The Skeptic

Image previewThe Skeptic

"This is the condemnation; that light is come into the world and men love darkness rather than light, because their deeds are evil" (John 3:19).

A good many years ago, commenting upon this habit of some unbelievers, a Scotsman said, "It is very easy to solve an insoluble problem if you begin by taking all the insoluble elements out of it.  And that is how a great deal of modern thinking does with Christianity.  Knock out all the miracles; pooh–pooh all Christ’s claims; say nothing about Incarnation; declare Resurrection to be entirely unhistorical, and you will not have much difficulty in accounting for the rest; and it will not be worth the accounting for. . ."
We have never found an honest skeptic.  Some men claim to be honest skeptics, but before probing very deep the truth comes out.  If a man is an honest skeptic he will soon cease to be a skeptic.  A man might claim to be a skeptic about the multiplication table, but if he were an honest skeptic, he would soon learn that six times seven are always forty–two… and his honesty would lead him to certain definite fixed conclusions, and he would find himself no longer a skeptic.  With the dishonest skeptic, it is quite another matter.  If you ask him to count out the eight times seven to see for himself, he will add a piece from his pocket or do away with a piece to make the answer come out according to his preconceived bias.

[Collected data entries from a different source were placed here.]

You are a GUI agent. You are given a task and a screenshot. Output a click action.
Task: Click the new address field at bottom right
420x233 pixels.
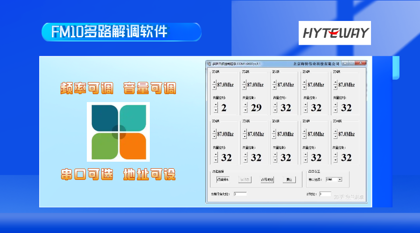(x=325, y=194)
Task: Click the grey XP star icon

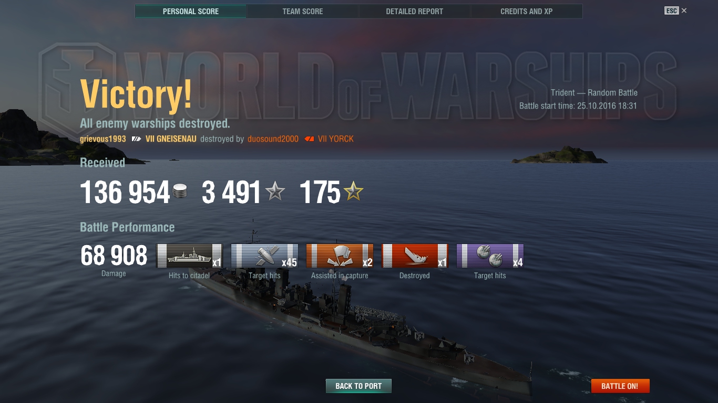Action: point(274,192)

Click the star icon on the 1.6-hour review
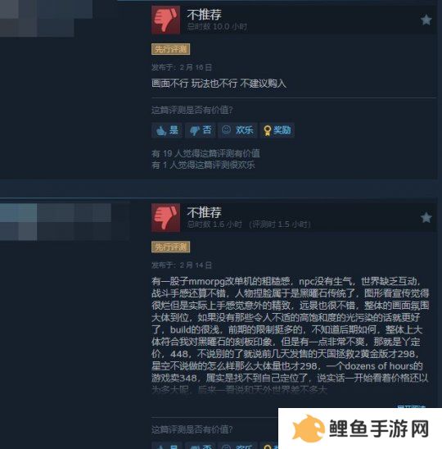pos(426,218)
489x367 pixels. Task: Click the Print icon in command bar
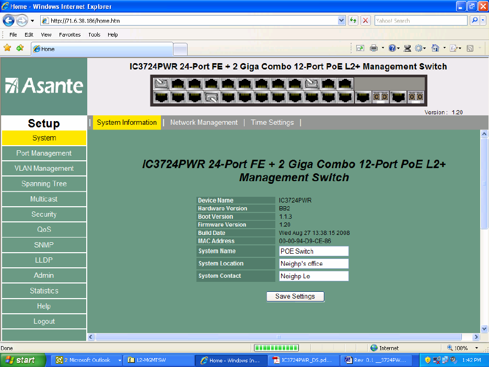[374, 48]
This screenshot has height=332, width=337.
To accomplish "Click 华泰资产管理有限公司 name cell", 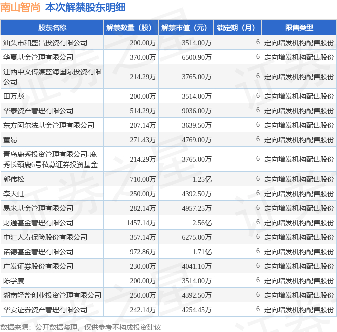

The honest man must admit that Christ stands out above the whole race and that every succeeding generation has been passionately addicted to the problem of explaining Him.  Someone has said, "Where did this Man, so fair, so radiant, so human and yet so superhuman, so universal and yet so individual, where did He come from?  And where did the Gospel, which flows from Him, and which has done such things in the world as it has done, where did it come from?  ‘Do men gather grapes of thorns, or figs of thistles?’"  If it is true that Jesus Christ is either mistakenly represented in the Gospels, or that He made enthusiastic claims which cannot be verified; and if it is true that the faith in a resurrection on which Christianity is suspended, and which has produced such fruits as we know have been produced, is a delusion; then all I can say is that the noblest lives that ever were lived in the world have found their impulse in a falsehood or a dream and that the richest clusters that have ever yielded wine for the cup have grown upon a thorn.  This Man, when He claimed to be God’s Son and the world’s Savior, was no brain–sick enthusiast; and the results show that the Gospel that His followers proclaim rests upon no lie."

Dr. Barnhouse shows us the heart of the skeptic and warns us how to deal with him.  Let wisdom and conviction of the truth of God’s Word guide us.